» Assignment
Go through the listing below and output exactly the line with "Where should I click to: Share", the line with "Click the 06/25 00:00 time axis label", and each line between; omit the rest.

▬▬▬

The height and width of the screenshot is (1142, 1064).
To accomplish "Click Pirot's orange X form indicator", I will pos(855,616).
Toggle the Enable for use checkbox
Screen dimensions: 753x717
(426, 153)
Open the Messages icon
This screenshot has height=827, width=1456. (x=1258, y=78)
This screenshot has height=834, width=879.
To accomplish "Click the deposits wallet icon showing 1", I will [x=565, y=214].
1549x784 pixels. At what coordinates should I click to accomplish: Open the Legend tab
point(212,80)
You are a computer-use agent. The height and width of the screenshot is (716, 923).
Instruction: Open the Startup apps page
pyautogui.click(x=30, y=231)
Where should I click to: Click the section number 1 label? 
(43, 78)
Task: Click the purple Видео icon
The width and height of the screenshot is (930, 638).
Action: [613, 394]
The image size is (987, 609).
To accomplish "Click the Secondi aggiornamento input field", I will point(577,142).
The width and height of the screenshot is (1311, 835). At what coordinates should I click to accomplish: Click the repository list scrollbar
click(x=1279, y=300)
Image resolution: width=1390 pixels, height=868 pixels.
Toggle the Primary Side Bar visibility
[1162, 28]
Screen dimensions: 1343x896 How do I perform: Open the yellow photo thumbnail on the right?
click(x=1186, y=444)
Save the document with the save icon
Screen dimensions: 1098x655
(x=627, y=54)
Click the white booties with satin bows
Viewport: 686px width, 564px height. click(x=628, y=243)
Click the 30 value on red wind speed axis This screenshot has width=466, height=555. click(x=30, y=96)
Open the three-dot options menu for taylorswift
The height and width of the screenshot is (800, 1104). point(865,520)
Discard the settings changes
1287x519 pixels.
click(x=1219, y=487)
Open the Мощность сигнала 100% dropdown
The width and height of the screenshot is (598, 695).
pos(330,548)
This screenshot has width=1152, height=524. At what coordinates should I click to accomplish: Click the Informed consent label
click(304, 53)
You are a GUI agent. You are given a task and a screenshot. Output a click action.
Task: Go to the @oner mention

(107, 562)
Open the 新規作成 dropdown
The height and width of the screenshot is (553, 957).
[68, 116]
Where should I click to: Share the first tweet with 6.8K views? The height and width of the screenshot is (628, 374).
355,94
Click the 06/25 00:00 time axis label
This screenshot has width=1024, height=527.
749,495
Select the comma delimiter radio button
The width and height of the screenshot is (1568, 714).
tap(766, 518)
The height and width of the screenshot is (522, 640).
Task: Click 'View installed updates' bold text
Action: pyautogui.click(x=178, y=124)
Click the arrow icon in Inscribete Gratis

▬▬▬

» Problem solution
Where should I click to: Share the first tweet with 6.8K views? The height and width of the screenshot is (628, 374).
355,94
Click the 06/25 00:00 time axis label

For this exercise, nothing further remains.